First in an interminable series

I got UTAU running on my ancient Mac:

[audio:http://tancos.net/audio/Sis Puella Magica 03.mp3]

This is essentially Animenz’s arrangement of “Sis Puella Magica!,” with “Camila Melodia” doing the the quasi-vocals. She just sings “na na na” because I didn’t have the lyrics at hand, and I didn’t manipulate the sound beyond changing the syllables from the default. The harp and synth were added in Logic.

So UTAU works, sorta. Making it sound like music is another matter. Not the least of the challenges is that the GUI is in Japanese, which I don’t read. Fortunately, the manual has been translated into English with numerous screen shots; unfortunately, the interface for the Mac version was significantly revised, so many of the instructions are no longer quite correct. ((There does exist a hack to convert the UTAU GUI to English, but it looks like it only works in Windows.)) The range of topics in the manual suggest that the skilled user has a great degree of control over the sound. I’ve heard some UTAUloid recordings that are much more lifelike than the above, though none are as convincing as the better Vocaloid efforts. It should be possible to make Camila sound more alive and intelligible, though that probably means tweaking multiple parameters for each and every individual syllable.

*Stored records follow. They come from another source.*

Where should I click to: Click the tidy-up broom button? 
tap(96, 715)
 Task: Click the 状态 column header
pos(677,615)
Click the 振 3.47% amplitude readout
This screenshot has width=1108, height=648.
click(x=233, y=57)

It might be less trouble to just take voice lessons and pitch-shift recordings as necessary.

Further musical notes

I’ve been fortunate so far with Miku Hatsune and her ilk. The Vocaloid engine has not yet been ported to Macintosh, so I haven’t been tempted to spend all my evenings and weekends tinkering with vocal synthesizers. But my luck may have run out. There is now a Mac version of UTAU, the freeware/shareware counterpart of Vocaloid. If it’s possible for someone without Japanese to figure out — there is an English-language UTAU community online, so help is available — what free time I had this summer is gone.

*****

Apparently the Madoka soundtracks will be available only as part of the Japanese BD editions. That presents a problem for those of us who can’t spare $70, or $87.99, for a half-hour of music.

Fortunately, the sheet-music people are on the case. Here’s a nice piano arrangement of “Sis Puella Magica!”, and there are other Madoka arrangements here (third and fourth from the bottom) and here. I hope to see more soon. Update: here’s another.

Update: This is seriously creepy.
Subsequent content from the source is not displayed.